Sunday, June 30, 2013

Spinning Off From The Love-Go-Round

DAISY CHAIN is a bizarre sex comedy anthology with a tangled history, which, truth be told, is a big part of its fascination. It was produced in Germany where it was released in 1965 as Das Liebeskarussell ("The Love-Go-Round"), clearly from its title intended as a contemporary variation of Max Ophuls' La Ronde (1950). It was given an English export title (WHO WANTS TO SLEEP?), so an English version of its original cut was likely prepared; however, it ended up falling into the hands of producer Joe Juliano, who worked with screenwriter Ed Marcus to give the film's four stories a framework. They ended up hiring actor Steve Eckart to portray (get this) Dr. Royce Druthers, a psychologist specializing in sexual matters, who sits in Paris cafés and flirts with a very German-looking receptionist in nurse garb, preening over his own insights about the battle of the sexes whilst pissing away patient confidentiality. I'm not sure when (the IMDb says 1980, which can't be right), but DAISY CHAIN was distributed in the USA by Intercontinental Films Inc. with a new animated title sequence and theme song (by Juliano) attached. The film's direction is credited to Ralph Olsen and Ralph Thiel, though the original segments were in fact divided amongst GRIMM'S FAIRY TALES FOR ADULTS director Rolf Thiele (who did the "Sybil" and "Angela" segments), Axel von Ambesser ("Lolita") and Alfred Weidenmann ("Dorothea"). Everything about this movie -- the animated titles, the segmented construction, the structural debt to a classic art film -- evokes the memory of Mario Bava's similarly interesting, similarly shaky FOUR TIMES THAT NIGHT (1969).

This movie stars Curd Jurgens and Nadja Tiller ("Sybil"), Gert Fröbe and Catherine Deneuve ("Angela"), Anita Ekberg and Peter Alexander ("Lolita" -- which has nothing to do with the Nabokov novel), and Johanna von Koczian and Peter Alexander ("Dorothea") -- making this one of the rare films to star two James Bond villains (Fröbe and Jurgens).
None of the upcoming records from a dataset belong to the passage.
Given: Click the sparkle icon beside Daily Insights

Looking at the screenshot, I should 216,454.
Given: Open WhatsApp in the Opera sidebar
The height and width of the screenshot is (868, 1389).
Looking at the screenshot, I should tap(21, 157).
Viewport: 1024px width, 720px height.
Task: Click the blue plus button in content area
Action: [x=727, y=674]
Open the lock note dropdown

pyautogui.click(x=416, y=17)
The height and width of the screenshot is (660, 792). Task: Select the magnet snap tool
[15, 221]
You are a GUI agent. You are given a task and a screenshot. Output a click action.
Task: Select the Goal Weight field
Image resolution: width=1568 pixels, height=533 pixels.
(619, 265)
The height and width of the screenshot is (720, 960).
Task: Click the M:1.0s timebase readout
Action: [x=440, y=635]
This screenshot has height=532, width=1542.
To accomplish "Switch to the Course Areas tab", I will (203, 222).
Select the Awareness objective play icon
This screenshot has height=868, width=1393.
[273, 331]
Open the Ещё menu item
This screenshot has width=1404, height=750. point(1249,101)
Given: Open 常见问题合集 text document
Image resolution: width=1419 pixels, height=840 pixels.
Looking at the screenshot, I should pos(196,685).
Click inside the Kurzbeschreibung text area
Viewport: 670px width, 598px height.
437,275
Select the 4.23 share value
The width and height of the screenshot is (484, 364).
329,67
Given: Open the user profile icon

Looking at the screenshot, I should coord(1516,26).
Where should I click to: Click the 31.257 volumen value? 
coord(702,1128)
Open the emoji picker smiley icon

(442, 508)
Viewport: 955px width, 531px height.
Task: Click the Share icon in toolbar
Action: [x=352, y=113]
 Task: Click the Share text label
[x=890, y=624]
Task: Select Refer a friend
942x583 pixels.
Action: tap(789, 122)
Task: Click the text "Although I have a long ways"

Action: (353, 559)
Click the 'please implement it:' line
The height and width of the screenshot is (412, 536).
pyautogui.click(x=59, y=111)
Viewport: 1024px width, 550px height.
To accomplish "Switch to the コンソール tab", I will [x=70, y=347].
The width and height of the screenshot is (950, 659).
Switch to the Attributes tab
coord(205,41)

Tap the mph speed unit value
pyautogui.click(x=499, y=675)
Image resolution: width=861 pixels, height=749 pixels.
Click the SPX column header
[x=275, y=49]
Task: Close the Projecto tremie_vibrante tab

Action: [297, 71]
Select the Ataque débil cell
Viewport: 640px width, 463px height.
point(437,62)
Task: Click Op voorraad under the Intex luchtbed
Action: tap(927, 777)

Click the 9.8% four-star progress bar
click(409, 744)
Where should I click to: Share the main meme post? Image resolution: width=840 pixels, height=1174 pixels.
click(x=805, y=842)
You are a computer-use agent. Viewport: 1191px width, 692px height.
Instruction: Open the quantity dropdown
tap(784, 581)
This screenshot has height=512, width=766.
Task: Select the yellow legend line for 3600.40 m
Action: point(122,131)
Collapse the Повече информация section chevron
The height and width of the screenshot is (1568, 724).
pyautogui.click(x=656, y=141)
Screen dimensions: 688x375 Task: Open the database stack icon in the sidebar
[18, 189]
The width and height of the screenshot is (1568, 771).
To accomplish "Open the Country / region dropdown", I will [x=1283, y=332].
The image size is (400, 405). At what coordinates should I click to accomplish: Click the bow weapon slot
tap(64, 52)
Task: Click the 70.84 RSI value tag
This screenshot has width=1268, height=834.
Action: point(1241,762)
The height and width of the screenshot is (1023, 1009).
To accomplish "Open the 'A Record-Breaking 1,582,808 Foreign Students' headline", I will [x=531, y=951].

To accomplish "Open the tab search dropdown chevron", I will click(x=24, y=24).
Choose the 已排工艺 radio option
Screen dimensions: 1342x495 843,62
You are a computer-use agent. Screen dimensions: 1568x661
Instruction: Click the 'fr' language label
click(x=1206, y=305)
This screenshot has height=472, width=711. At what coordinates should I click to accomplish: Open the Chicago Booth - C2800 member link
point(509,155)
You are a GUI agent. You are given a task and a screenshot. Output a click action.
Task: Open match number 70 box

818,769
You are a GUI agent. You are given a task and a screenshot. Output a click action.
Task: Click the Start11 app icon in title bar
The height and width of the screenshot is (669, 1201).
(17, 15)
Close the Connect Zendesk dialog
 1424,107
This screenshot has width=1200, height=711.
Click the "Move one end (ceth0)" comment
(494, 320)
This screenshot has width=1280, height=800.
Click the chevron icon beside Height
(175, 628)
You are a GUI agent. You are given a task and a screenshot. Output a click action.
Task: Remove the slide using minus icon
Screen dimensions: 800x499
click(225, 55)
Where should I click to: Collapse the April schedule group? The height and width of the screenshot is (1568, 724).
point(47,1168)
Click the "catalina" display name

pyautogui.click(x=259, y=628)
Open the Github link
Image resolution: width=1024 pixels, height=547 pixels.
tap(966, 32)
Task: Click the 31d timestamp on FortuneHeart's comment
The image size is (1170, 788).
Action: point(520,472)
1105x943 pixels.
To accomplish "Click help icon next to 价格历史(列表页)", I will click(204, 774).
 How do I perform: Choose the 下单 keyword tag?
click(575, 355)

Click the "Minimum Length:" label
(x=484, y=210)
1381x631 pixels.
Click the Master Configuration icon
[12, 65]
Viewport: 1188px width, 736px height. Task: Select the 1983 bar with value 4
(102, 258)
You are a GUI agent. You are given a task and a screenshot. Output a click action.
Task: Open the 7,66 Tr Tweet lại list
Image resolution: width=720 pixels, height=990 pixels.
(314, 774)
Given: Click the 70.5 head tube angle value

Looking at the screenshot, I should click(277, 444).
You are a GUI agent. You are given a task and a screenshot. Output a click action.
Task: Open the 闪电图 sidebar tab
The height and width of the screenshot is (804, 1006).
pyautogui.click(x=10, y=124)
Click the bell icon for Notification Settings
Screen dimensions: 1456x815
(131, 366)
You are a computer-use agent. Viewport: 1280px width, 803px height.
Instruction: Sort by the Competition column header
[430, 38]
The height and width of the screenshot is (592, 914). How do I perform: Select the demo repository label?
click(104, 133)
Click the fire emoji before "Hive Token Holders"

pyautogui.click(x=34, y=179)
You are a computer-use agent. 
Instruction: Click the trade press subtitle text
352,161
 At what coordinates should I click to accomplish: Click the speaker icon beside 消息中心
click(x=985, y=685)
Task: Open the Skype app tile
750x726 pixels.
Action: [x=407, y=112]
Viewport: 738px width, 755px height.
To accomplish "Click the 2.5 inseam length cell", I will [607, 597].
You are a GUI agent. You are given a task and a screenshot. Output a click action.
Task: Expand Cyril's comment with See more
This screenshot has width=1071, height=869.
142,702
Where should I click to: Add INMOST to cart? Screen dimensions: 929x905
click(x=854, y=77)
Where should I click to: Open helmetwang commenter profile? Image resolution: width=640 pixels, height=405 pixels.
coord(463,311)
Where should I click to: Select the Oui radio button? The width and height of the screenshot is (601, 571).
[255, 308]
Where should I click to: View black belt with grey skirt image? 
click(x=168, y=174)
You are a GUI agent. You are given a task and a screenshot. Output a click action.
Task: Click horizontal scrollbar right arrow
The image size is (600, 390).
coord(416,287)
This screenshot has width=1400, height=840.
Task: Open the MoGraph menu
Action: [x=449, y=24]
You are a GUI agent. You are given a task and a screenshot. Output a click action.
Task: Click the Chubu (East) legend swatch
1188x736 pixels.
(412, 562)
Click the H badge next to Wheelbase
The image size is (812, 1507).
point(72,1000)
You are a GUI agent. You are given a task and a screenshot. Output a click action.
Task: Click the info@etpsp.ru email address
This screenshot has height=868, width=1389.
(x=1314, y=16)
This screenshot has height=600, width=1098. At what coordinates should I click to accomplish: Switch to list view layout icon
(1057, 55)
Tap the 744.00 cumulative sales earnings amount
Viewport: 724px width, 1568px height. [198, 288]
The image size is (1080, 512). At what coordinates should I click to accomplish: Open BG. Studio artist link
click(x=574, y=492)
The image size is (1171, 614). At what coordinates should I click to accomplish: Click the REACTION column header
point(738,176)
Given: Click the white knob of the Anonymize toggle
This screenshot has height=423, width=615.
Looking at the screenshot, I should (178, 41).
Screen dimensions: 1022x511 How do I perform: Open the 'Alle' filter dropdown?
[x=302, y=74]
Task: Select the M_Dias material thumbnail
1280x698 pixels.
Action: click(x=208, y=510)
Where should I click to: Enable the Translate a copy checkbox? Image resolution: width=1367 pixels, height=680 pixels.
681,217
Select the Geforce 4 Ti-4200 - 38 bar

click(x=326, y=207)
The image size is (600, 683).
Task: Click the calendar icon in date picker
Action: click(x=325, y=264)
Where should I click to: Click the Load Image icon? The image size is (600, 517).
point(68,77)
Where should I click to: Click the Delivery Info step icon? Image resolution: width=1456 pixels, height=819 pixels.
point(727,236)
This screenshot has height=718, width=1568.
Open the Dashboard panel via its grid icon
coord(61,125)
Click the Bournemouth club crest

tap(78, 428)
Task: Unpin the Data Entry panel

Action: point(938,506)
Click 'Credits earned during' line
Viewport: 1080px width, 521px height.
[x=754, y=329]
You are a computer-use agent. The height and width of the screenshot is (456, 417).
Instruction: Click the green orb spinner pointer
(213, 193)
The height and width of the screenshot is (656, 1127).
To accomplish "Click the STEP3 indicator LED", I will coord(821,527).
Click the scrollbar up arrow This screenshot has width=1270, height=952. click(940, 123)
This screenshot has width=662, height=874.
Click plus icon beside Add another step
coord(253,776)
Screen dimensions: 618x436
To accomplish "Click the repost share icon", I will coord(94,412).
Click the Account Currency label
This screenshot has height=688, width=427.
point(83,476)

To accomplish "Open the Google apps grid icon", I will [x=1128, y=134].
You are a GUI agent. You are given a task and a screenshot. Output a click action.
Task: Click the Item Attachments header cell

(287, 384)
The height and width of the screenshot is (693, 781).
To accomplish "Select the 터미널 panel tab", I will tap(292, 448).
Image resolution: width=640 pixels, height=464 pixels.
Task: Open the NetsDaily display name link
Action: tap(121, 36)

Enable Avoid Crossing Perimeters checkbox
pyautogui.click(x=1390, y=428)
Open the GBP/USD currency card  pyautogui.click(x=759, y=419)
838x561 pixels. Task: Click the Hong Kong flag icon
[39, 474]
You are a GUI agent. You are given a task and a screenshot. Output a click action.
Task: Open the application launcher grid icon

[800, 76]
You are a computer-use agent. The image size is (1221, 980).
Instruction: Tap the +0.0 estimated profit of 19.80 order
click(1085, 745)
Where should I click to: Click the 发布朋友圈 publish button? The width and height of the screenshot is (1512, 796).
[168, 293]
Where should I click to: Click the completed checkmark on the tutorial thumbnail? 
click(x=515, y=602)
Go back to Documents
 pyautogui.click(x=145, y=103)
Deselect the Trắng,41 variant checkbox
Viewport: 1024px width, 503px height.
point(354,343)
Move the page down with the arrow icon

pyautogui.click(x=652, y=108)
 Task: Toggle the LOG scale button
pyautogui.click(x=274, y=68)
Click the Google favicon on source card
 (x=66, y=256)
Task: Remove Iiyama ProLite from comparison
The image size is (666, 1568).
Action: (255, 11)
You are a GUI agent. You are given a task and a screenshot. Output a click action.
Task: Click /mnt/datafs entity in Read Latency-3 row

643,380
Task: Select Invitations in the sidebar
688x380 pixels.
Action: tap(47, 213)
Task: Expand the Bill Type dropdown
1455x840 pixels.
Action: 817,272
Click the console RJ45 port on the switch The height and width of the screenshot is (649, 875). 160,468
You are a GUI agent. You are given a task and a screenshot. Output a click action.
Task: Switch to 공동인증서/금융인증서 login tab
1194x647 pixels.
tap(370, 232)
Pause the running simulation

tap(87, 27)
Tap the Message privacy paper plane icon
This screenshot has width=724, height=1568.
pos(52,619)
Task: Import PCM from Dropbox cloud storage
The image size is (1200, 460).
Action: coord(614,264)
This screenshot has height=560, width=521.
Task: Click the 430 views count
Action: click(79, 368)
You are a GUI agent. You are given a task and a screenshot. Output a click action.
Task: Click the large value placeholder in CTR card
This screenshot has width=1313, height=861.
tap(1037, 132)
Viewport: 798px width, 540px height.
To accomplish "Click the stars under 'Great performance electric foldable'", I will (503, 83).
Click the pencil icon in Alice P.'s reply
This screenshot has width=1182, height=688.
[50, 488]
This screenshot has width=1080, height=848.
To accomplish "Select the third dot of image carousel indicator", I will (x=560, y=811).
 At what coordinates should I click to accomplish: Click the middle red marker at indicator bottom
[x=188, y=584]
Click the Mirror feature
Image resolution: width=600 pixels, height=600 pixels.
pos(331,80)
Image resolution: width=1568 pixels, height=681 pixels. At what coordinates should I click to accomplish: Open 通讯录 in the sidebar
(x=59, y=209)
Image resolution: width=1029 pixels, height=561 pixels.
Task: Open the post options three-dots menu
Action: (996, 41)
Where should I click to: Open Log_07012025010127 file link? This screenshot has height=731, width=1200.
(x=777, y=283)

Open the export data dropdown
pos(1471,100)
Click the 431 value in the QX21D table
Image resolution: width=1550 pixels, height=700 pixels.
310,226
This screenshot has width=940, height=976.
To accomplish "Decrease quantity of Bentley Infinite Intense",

It also features Letitia Roman in a small role, so small it's hard to imagine she had played the lead in Mario Bava's THE GIRL WHO KNEW TOO MUCH just two years before. This film was made the same year she made Russ Meyer's FANNY HILL, also in Germany. All the stories shared with us by Dr. Druthers are less about sex than about the fact and dread of infidelity. "Sybil" is about a woman who uses a female passerby to save her reputation when her husband nearly catches her in bed with a celebrated symphony conductor; "Angela" is about the young wife of an older man who feigns sleepwalking to meet her lovers; "Lolita" is about a model whose plumbing problems while preparing to take a bath attracts a male neighbor in pajamas and a difficult scenario to explain to her sugar daddy; and "Dorothea" is the old hide-under-the-bed story as a married woman's tryst is disrupted by her husband's premature homecoming.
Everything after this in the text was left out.